Voici une classe GAN complète, remplaçant compile() pour utiliser sa propre signature et implémentant tout l'algorithme GAN en 17 lignes dans train_step :

class GAN(keras.Model):
    def __init__(self, discriminator, generator, latent_dim):
        super(GAN, self).__init__()
        self.discriminator = discriminator
        self.generator = generator
        self.latent_dim = latent_dim

    def compile(self, d_optimizer, g_optimizer, loss_fn):
        super(GAN, self).compile()
        self.d_optimizer = d_optimizer
        self.g_optimizer = g_optimizer
        self.loss_fn = loss_fn

    def train_step(self, real_images):
        if isinstance(real_images, tuple):
            real_images = real_images[0]
        # Sample random points in the latent space
        batch_size = tf.shape(real_images)[0]
        random_latent_vectors = tf.random.normal(shape=(batch_size, self.latent_dim))

        # Decode them to fake images
        generated_images = self.generator(random_latent_vectors)

        # Combine them with real images
        combined_images = tf.concat([generated_images, real_images], axis=0)

        # Assemble labels discriminating real from fake images
        labels = tf.concat(
            [tf.ones((batch_size, 1)), tf.zeros((batch_size, 1))], axis=0
        )
        # Add random noise to the labels - important trick!
        labels += 0.05 * tf.random.uniform(tf.shape(labels))

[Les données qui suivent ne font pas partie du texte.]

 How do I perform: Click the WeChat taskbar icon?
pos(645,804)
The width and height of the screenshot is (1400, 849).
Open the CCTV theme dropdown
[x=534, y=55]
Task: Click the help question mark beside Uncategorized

        # Train the discriminator
        with tf.GradientTape() as tape:
            predictions = self.discriminator(combined_images)
            d_loss = self.loss_fn(labels, predictions)
        grads = tape.gradient(d_loss, self.discriminator.trainable_weights)
        self.d_optimizer.apply_gradients(
            zip(grads, self.discriminator.trainable_weights)
        )

        # Sample random points in the latent space
        random_latent_vectors = tf.random.normal(shape=(batch_size, self.latent_dim))

        # Assemble labels that say "all real images"
        misleading_labels = tf.zeros((batch_size, 1))

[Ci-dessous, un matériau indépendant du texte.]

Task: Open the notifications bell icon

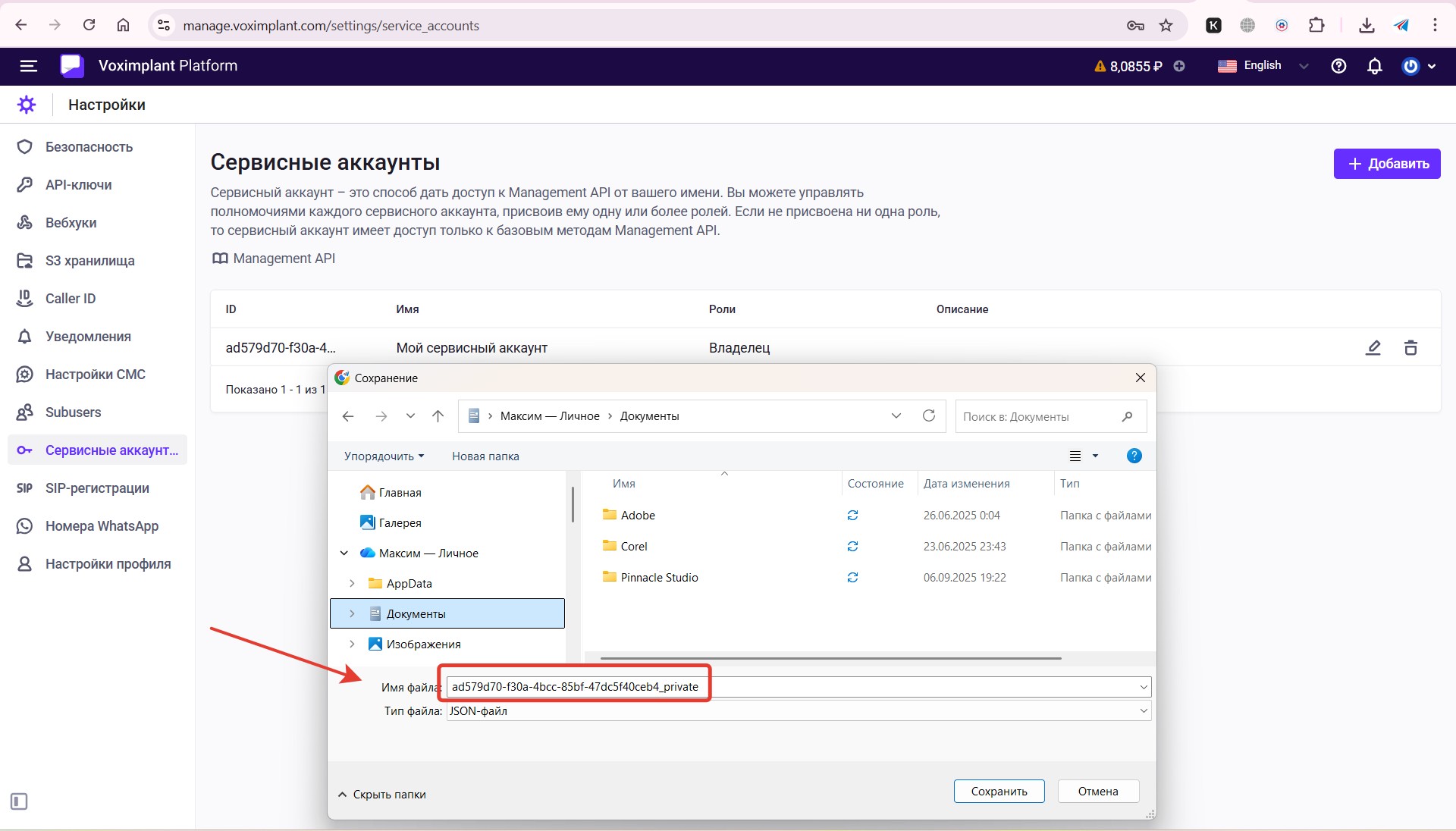Action: [x=1374, y=66]
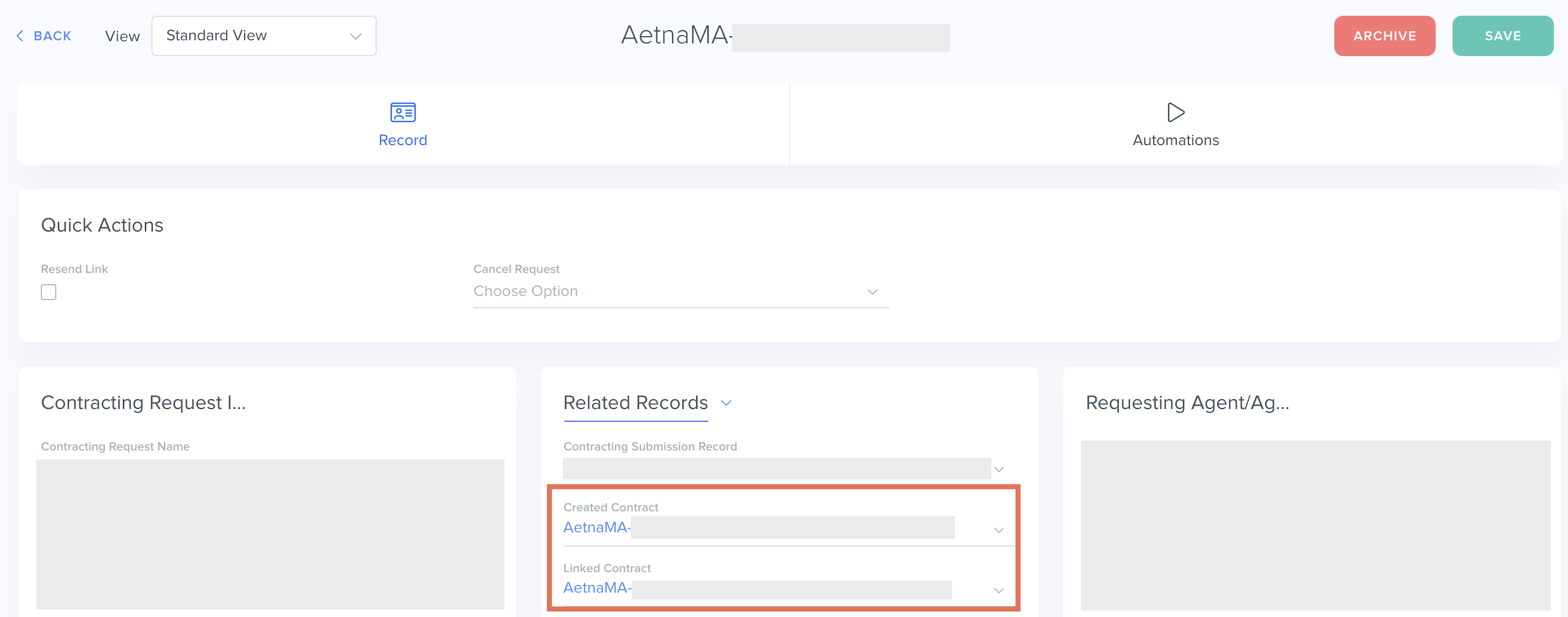1568x617 pixels.
Task: Click the ARCHIVE button
Action: (x=1383, y=36)
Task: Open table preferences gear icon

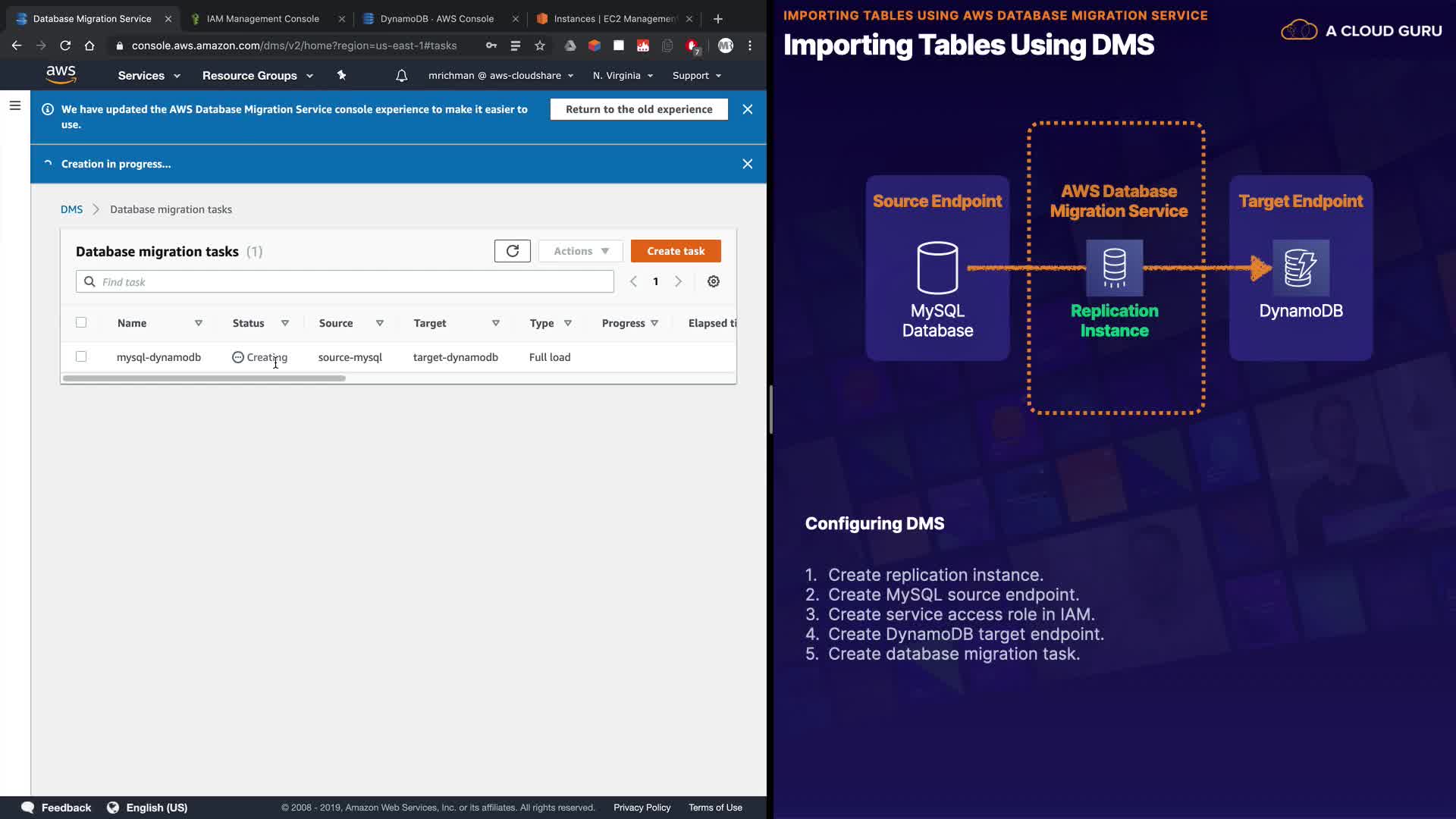Action: click(x=713, y=281)
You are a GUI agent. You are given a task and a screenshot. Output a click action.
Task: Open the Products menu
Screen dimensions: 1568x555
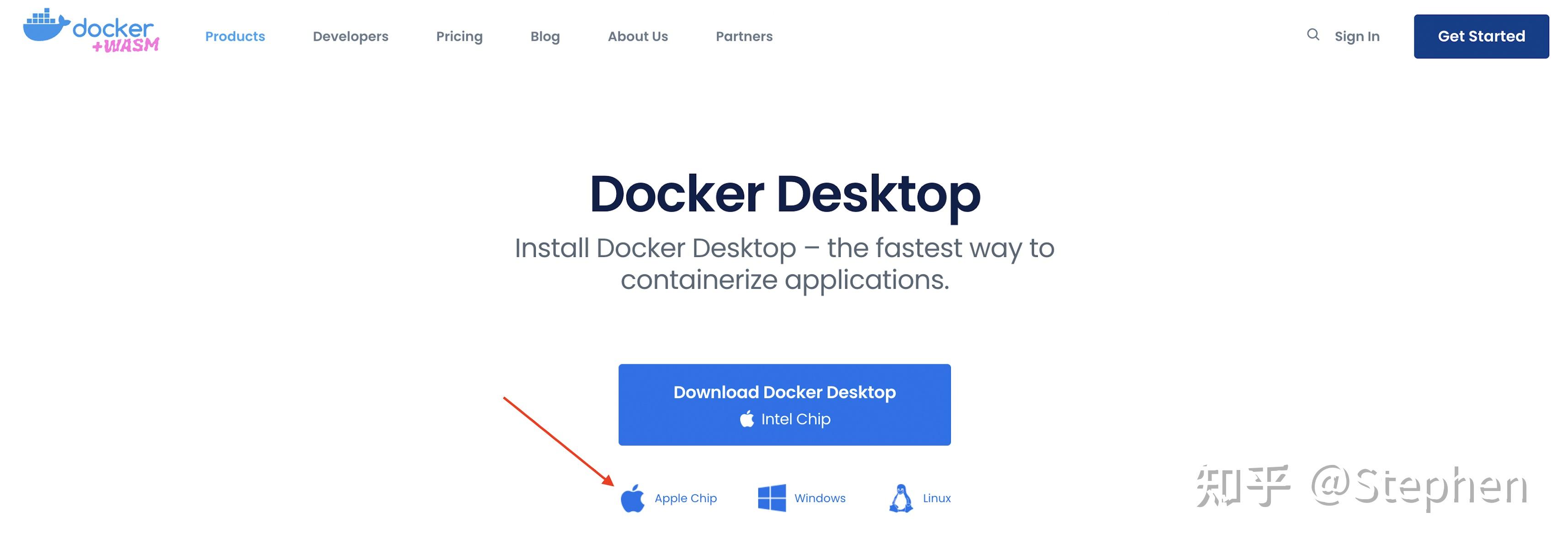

        # Train the generator (note that we should *not* update the weights
        # of the discriminator)!
        with tf.GradientTape() as tape:
            predictions = self.discriminator(self.generator(random_latent_vectors))
            g_loss = self.loss_fn(misleading_labels, predictions)
        grads = tape.gradient(g_loss, self.generator.trainable_weights)
        self.g_optimizer.apply_gradients(zip(grads, self.generator.trainable_weights))
        return {"d_loss": d_loss, "g_loss": g_loss}

Testons-le:

# Prepare the dataset. We use both the training & test MNIST digits.
batch_size = 64
(x_train, _), (x_test, _) = keras.datasets.mnist.load_data()
all_digits = np.concatenate([x_train, x_test])
all_digits = all_digits.astype("float32") / 255.0
all_digits = np.reshape(all_digits, (-1, 28, 28, 1))
dataset = tf.data.Dataset.from_tensor_slices(all_digits)
dataset = dataset.shuffle(buffer_size=1024).batch(batch_size)

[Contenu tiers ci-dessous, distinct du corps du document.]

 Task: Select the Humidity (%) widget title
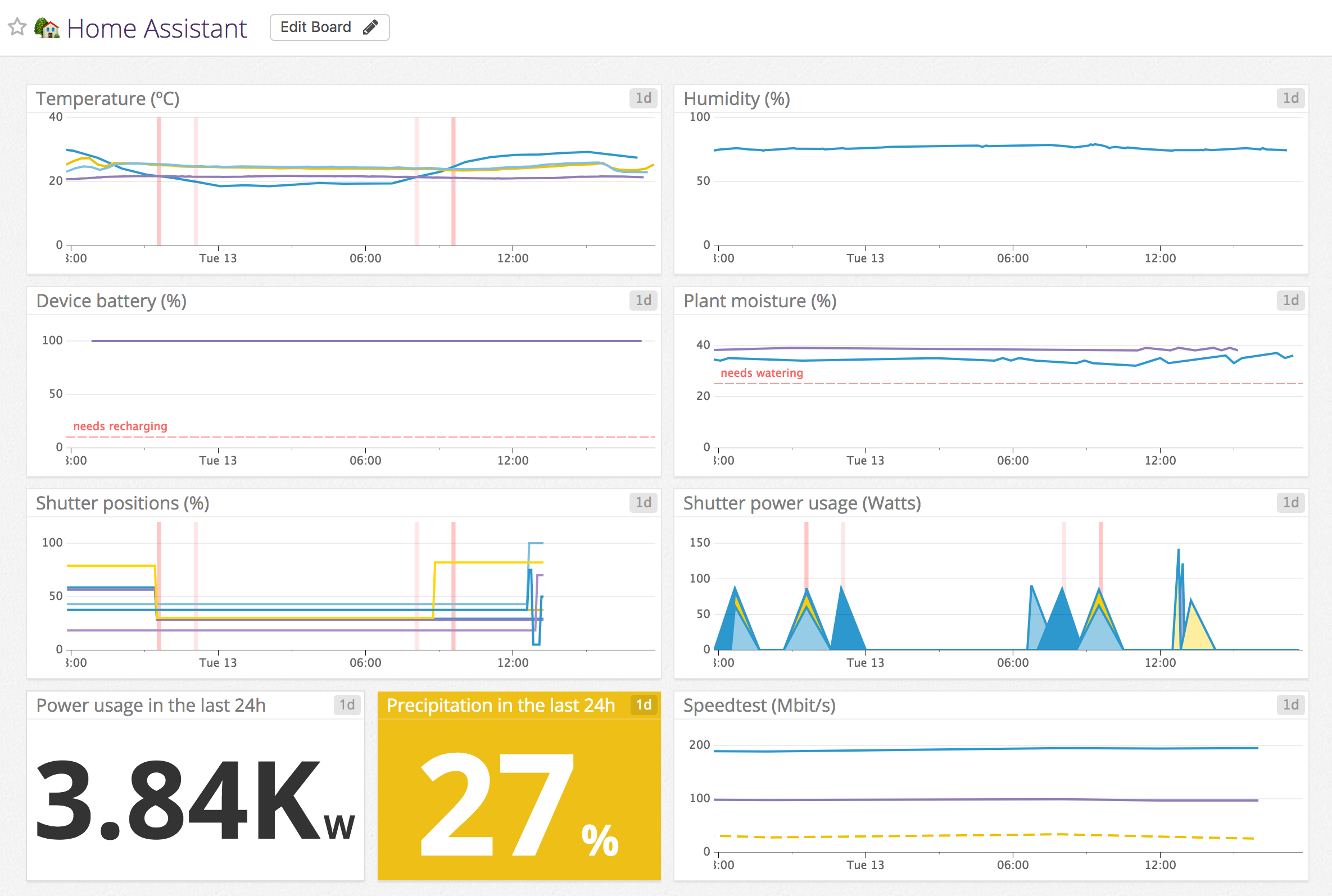click(x=737, y=98)
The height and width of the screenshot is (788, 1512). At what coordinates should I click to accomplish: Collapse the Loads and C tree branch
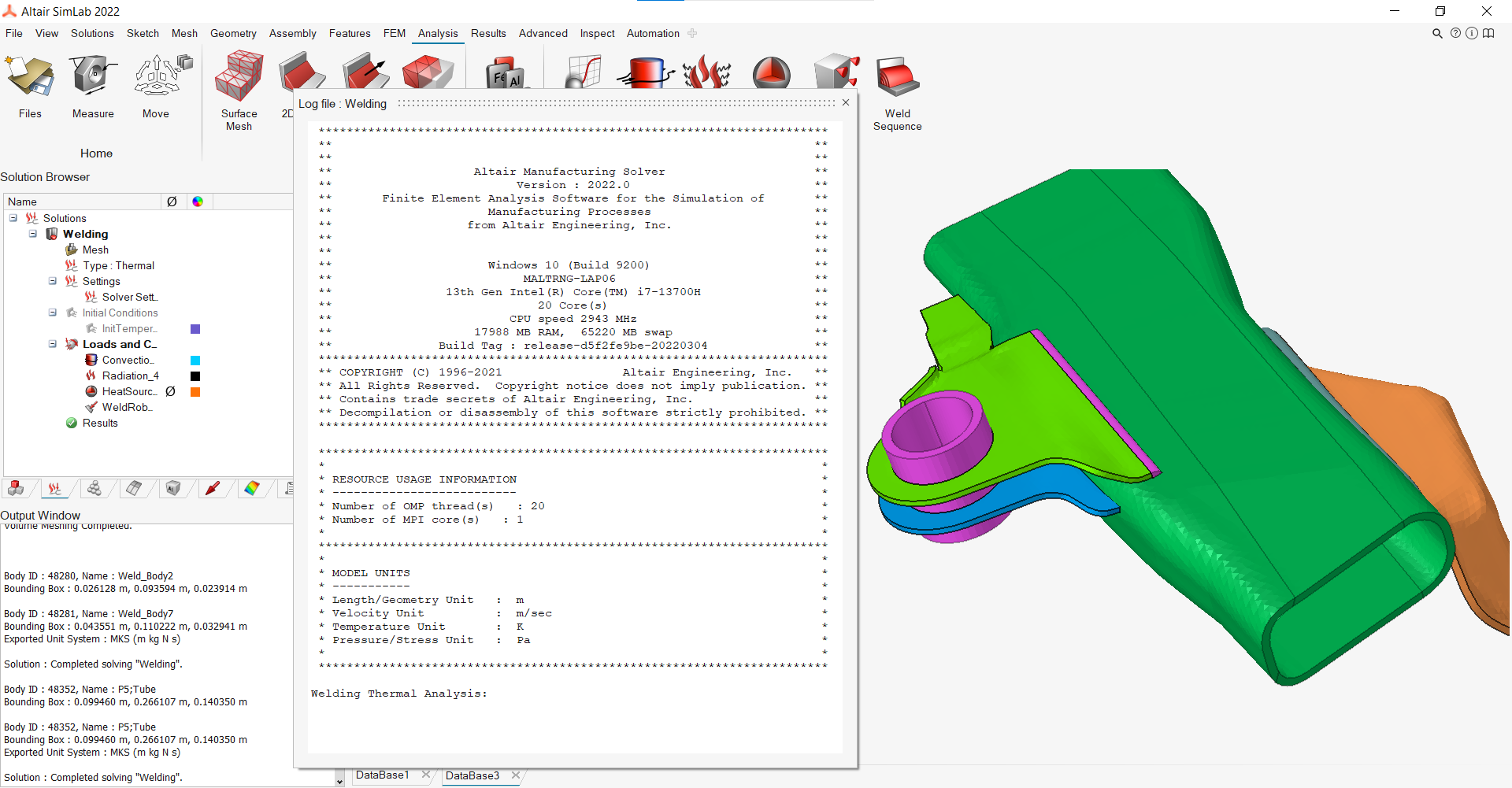(x=52, y=344)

gan = GAN(discriminator=discriminator, generator=generator, latent_dim=latent_dim)
gan.compile(
    d_optimizer=keras.optimizers.Adam(learning_rate=0.0003),
    g_optimizer=keras.optimizers.Adam(learning_rate=0.0003),
    loss_fn=keras.losses.BinaryCrossentropy(from_logits=True),
)

# To limit the execution time, we only train on 100 batches. You can train on
# the entire dataset. You will need about 20 epochs to get nice results.
gan.fit(dataset.take(100), epochs=1)
Downloading data from https://storage.googleapis.com/tensorflow/tf-keras-datasets/mnist.npz
11493376/11490434 [==============================] - 0s 0us/step
100/100 [==============================] - 12s 11ms/step - d_loss: 0.4581 - g_loss: 0.8789
<tensorflow.python.keras.callbacks.History at 0x7ff5712ea978>

Les idées derrière l'apprentissage en profondeur sont simples, alors pourquoi leur mise en œuvre devrait-elle être douloureuse?